Cardano blockchain data on BigQuery
About BigQuery
According to its official description, BigQuery is a fully managed enterprise data warehouse that helps to manage and analyze data with built-in features like machine learning, geospatial analysis, and business intelligence. BigQuery's serverless architecture allows using SQL queries to get the data you are looking for with zero infrastructure management.
Motivation
Cardano’s on-chain data has considerably grown over the last few months. This means that the time to sync the whole history of the blockchain increases accordingly. Running a node and a DB Sync process (mapping the on-chain data to a relational database) now requires more time and a more robust software instance.
Google BigQuery makes it easier to look up data without the need to run specialized software. Using Google Data Studio, you can also seamlessly create advanced visualizations and dashboards based on the BigQuery data.
Cardano data on BigQuery is organized by epoch numbers. This allows limiting queries to one or several epochs worth of data, which results in a lower cost per query.

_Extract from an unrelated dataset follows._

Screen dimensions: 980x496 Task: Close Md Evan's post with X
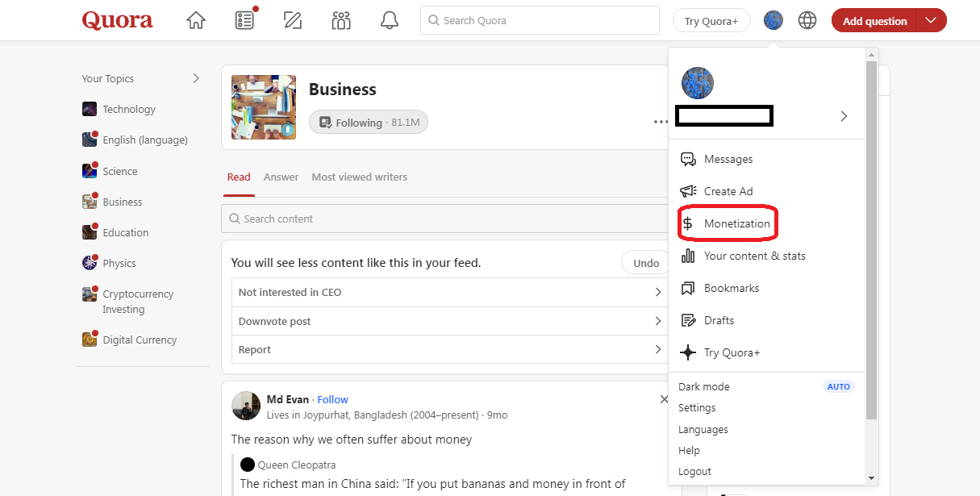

There are several things you should note when working with BigQuery:
- The data is fetched (updated) from DB Sync every two hours.
- The data is only updated to approximately the last 20 blocks before the current block height in DB Sync. This is essential to prevent rollbacks of blocks in the case of chain forks.
Getting started with BigQuery
To get started, go to the IOG data analytics dataset.
Note that to start querying data, you need to have a Google project. In case you don’t have a Google project:
- Login to the Google Developer Console
- Create a new project and activate the BigQuery API.
Querying the data
You are now all set to work with the dataset:
- Open the dataset
- Select the table you would like to retrieve data from
- Click the ‘query’ option:
You can find the example queries in the query table schemas section below.
Analyzing the data
BigQuery provides seamless integration with Google Data Studio.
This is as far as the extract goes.